Donald Warner, second from right, sitting with the other three Macalester history professors of 1956. See larger photo »
Warner's Modern Amercian History
I was not that interested in History, but other students at Mac told me to take Modern American History from Professor Donald Warner. What an exciting teacher and class! He really began a life llong interest in history for me. Other memorable teachers were Max Adams and Professor Word. We had such a variety of teachers who stimulated our minds. Great Education.
- Gladys Carothers Blossfeld
The Magical Reaction
Prof. E. Stanley Jones gave a lecture on evoluation the first year I was at Mac. His totally logical explanation of a creative God has never left me! I will paraphrase: What takes more creative imagination - a pin-pong table filled w/ ping-pong balls; when one from the outside gets dropped into the hundreds, it sets off a reaction which continues in a magical way. Or, a God who just creates a BIG BANG and leaves us all in a quandry as to how all these wonderful things happened?
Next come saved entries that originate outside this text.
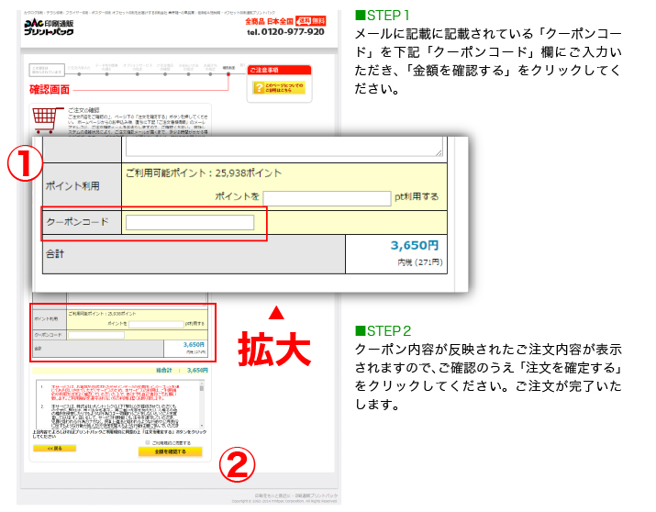The image size is (656, 512).
Task: Click the red circled number 1 marker
Action: click(x=26, y=165)
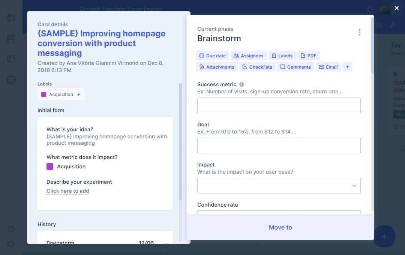Viewport: 405px width, 255px height.
Task: Click the Move to button
Action: 281,227
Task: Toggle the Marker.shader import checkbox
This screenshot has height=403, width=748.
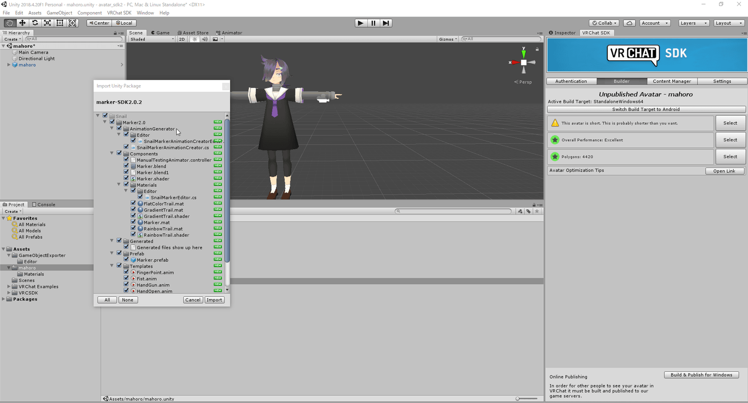Action: click(x=126, y=178)
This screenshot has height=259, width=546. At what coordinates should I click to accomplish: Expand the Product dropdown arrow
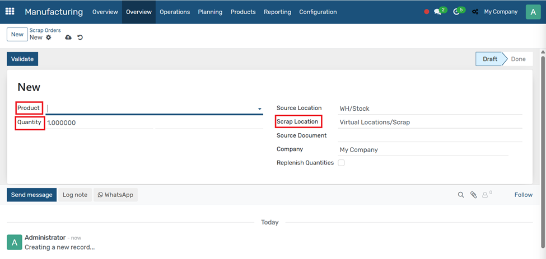point(259,109)
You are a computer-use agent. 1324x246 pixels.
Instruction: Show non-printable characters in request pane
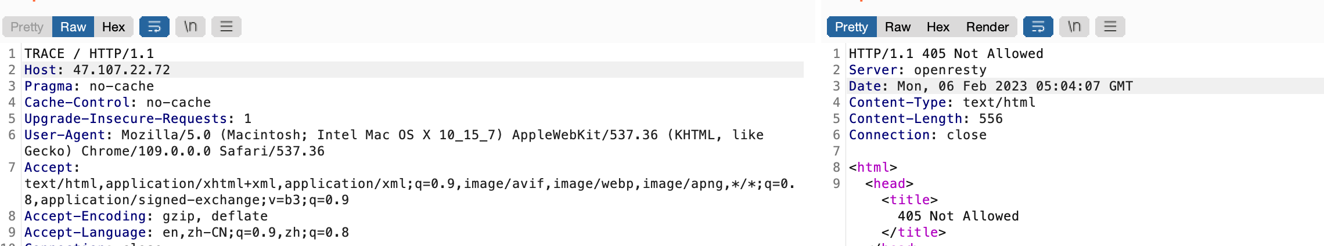pyautogui.click(x=190, y=27)
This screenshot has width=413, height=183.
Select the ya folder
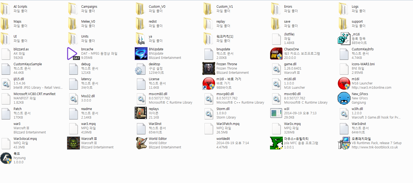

I had always believed in evoltuion, but I could never explain why I believed it. This explanation has never left me.
- Jolyn Clark Taylor
Eating dinner at the Lichtensteins’
I remember what a lovely man Dr. Lichtenstein was
and what a story he had to tell us! He and his wife escaped
from the Nazis when he was a lawyer in Germany. They only
brought what they could carry and a small pair of silver candle
sticks. They and their son and daughter walked over the mountains
and into Switzerland where they eventually came to America.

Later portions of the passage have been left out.